IMD 2010 World Competitiveness Yearbook rankings
Singapore, Hong Kong and the USA come out on top!
May 19, 2010
For the first time in decades, Singapore (1) and Hong Kong (2) have topped the USA (3) in IMD’s World Competitiveness Yearbook rankings. They are so close, however, that it would be better to define them as the leading “trio”. In the first 10 places: Australia (5), Taiwan (8) and Malaysia (10) also benefit from strong demand in Asia. Switzerland (4) maintains an excellent position characterized by strong economic fundamentals (very low deficit, debt, inflation and unemployment) and a well-defended position on export markets. Sweden (6) and Norway (9) shine for the Nordic model, although Denmark (13) surprisingly loses ground, in particular due to the pessimistic mood expressed in the survey.
Not surprisingly Germany (16) leads the larger “traditional” economies such as the UK (22), France (24), Japan (27) and Italy (40). Despite a significant budget deficit and growing debt, Germany’s performance is driven by strong trade (second largest exporter of manufactured goods), excellent infrastructure, and a sound financial reputation. It was also to be expected that China (18) would lead the other BRIC nations, followed by India (31), Brazil (38) and Russia (51). And of course the credit-worthiness storm that affects Southern Europe acts as a drag on the performance of Spain (36), Portugal (37) and Greece (46).
NEW! THE DEBT STRESS TEST
(When will nations revert to a “bearable” public-debt level of 60% of their respective GDP?)
The largest “old” industrialized nations – from Japan to the UK – will all suffer a debt curse, in the worst case lasting until 2084. Nowadays, budget deficits are soaring and it is estimated that the average debt of the G20 nations, for example, will climb from 76% of their combined GDP in 2007 to 106% in 2010. Although the “great recession” is over, the consequences of the crisis will continue to be felt for quite some time.
The quality of debt depends both on the collateral and the capacity to repay. In short, countries such as Greece, Portugal and Spain have a credibility problem today not only because they have a debt crisis, but also because they lack the means to adequately repay (growth rate, current account balance, investments abroad, etc). Other “sinners” (mostly the large industrial nations) have less of a credibility problem: in their case debt is a cost that will limit their competitiveness and the purchasing power of their people.

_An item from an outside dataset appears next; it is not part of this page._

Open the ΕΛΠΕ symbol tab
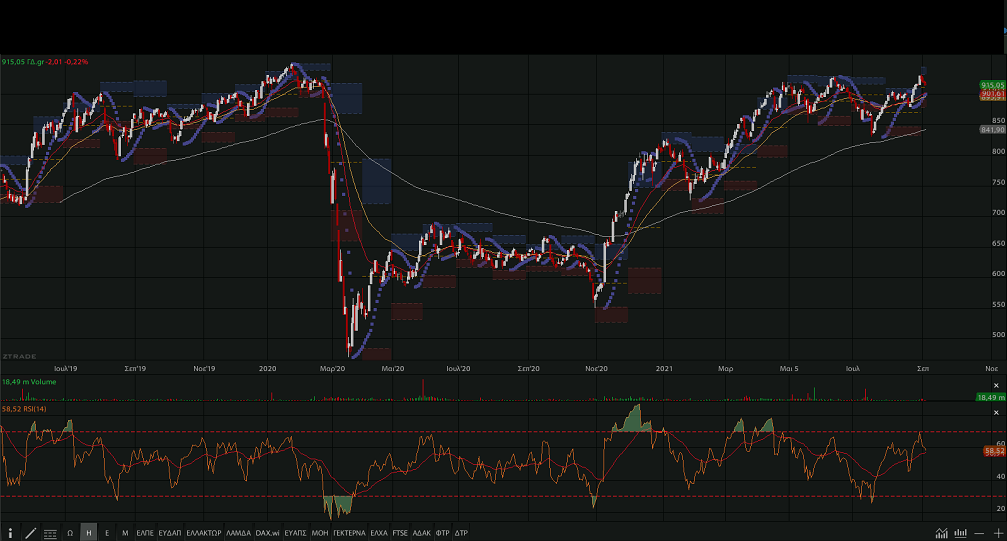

“The Debt Stress Test provides an early simplified indicator of the magnitude of the public debt issue for each nation,” states IMD Professor Stéphane Garelli, Director of the IMD World Competitiveness Center. “What matters is not only the absolute size of public debt but also the length of time required to absorb it. In the end, debt-stricken nations may suffer severe losses in competitiveness and standards of living.”